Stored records

BEGIN

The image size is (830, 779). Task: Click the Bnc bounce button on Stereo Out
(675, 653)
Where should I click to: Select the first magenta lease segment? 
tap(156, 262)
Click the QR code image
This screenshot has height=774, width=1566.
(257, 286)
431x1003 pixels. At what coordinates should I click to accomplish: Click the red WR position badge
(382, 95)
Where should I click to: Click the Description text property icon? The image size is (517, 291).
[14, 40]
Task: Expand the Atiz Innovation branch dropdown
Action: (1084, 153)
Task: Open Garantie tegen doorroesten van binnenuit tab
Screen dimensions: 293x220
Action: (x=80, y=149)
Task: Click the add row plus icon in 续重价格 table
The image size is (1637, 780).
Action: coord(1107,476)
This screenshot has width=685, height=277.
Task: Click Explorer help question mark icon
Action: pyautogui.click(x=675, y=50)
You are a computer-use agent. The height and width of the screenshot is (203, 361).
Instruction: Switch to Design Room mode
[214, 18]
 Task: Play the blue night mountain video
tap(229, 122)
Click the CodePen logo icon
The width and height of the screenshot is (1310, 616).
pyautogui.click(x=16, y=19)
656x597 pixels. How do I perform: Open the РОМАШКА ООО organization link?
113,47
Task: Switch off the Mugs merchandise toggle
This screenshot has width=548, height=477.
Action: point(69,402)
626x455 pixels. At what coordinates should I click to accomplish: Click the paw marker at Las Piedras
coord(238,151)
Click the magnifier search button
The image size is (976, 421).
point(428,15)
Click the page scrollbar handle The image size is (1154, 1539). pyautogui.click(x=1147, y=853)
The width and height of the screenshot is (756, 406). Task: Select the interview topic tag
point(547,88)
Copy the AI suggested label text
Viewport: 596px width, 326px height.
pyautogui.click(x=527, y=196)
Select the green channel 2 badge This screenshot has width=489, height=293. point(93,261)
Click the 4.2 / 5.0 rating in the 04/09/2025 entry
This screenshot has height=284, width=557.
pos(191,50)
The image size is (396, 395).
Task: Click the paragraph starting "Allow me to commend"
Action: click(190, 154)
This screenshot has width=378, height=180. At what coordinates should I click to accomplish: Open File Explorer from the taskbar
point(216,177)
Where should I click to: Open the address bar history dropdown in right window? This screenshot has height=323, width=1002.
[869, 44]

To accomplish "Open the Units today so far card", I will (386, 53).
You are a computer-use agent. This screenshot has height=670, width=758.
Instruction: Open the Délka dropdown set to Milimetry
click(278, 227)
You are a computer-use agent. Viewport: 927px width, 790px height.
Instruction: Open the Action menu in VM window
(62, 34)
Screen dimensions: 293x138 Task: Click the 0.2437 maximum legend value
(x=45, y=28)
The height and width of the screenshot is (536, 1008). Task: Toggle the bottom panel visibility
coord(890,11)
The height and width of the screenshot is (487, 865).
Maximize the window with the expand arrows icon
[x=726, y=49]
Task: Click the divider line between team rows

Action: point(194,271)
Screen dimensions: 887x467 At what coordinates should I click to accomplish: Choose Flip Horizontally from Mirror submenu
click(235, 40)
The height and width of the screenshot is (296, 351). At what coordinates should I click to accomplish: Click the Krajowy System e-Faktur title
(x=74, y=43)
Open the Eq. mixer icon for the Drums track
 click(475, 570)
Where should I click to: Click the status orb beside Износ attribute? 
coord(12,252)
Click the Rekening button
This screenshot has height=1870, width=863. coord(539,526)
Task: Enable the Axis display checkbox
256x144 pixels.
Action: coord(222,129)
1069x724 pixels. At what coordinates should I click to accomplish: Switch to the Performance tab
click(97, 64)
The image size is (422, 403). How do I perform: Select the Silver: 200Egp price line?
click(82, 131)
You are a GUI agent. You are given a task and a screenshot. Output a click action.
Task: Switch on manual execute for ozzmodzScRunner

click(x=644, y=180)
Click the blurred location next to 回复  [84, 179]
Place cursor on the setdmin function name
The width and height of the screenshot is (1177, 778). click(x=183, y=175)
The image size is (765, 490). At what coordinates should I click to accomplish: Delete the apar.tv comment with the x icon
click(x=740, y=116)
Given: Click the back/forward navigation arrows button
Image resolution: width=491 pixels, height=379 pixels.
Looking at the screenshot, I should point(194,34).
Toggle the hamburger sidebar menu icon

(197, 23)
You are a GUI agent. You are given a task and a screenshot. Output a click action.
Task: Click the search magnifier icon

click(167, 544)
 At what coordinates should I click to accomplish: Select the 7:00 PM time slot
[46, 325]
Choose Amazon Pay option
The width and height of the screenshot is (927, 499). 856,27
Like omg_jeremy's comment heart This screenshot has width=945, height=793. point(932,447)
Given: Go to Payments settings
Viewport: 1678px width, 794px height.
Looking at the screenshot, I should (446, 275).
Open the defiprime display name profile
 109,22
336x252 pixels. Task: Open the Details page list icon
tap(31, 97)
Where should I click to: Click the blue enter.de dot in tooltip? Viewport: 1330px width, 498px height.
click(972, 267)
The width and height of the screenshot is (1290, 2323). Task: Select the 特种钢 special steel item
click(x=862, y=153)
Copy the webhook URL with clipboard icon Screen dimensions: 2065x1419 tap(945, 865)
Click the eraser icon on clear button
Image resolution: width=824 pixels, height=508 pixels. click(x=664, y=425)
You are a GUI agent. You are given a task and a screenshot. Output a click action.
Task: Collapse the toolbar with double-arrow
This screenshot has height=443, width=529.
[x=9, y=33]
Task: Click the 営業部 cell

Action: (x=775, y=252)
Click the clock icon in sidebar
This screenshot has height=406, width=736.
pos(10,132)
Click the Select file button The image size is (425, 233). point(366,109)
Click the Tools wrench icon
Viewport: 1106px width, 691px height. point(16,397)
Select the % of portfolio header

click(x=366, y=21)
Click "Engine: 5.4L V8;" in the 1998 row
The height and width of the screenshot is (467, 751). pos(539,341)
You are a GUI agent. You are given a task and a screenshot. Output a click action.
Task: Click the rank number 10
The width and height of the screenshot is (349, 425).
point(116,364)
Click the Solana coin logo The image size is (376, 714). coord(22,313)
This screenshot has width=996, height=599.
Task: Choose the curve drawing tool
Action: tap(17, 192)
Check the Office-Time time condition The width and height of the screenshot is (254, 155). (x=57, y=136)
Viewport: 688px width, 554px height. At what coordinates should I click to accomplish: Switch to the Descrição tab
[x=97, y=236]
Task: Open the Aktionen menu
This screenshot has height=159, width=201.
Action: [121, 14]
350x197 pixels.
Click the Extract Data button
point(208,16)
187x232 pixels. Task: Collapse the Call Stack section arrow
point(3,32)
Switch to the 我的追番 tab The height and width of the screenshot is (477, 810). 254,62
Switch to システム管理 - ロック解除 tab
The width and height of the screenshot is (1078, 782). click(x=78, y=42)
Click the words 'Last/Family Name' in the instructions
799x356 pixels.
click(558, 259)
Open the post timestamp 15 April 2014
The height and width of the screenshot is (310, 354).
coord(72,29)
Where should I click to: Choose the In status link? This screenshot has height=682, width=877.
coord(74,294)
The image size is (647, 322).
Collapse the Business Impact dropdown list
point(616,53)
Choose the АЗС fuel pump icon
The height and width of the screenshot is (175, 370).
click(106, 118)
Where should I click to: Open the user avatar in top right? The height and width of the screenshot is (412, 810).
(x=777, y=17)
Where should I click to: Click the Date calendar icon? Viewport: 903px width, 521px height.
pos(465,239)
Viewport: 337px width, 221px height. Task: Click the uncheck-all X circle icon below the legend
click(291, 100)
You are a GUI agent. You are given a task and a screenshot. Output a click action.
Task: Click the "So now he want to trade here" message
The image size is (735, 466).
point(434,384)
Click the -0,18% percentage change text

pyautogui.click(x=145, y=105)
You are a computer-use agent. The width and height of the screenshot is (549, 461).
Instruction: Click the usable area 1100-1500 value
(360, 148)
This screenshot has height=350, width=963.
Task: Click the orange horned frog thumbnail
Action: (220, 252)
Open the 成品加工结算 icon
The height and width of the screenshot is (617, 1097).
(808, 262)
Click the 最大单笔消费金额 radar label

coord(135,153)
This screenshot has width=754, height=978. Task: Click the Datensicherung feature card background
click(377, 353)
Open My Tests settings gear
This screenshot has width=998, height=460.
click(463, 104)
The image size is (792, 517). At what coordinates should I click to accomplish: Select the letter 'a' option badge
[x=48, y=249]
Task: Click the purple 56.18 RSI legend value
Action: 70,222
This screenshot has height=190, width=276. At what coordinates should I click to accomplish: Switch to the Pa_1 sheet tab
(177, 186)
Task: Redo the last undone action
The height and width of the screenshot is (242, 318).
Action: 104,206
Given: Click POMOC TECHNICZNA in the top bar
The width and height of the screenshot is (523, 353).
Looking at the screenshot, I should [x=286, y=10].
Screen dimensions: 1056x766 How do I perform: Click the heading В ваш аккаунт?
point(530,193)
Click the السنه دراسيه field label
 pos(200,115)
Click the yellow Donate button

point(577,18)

END

About this exercise:
In the data above, retype exactly and only the lines between the one holding "Click the CodePen logo icon" and the one holding "Task: Switch off the Mugs merchandise toggle", inclusive.

Answer for the task:
Click the CodePen logo icon
The width and height of the screenshot is (1310, 616).
pyautogui.click(x=16, y=19)
656x597 pixels. How do I perform: Open the РОМАШКА ООО organization link?
113,47
Task: Switch off the Mugs merchandise toggle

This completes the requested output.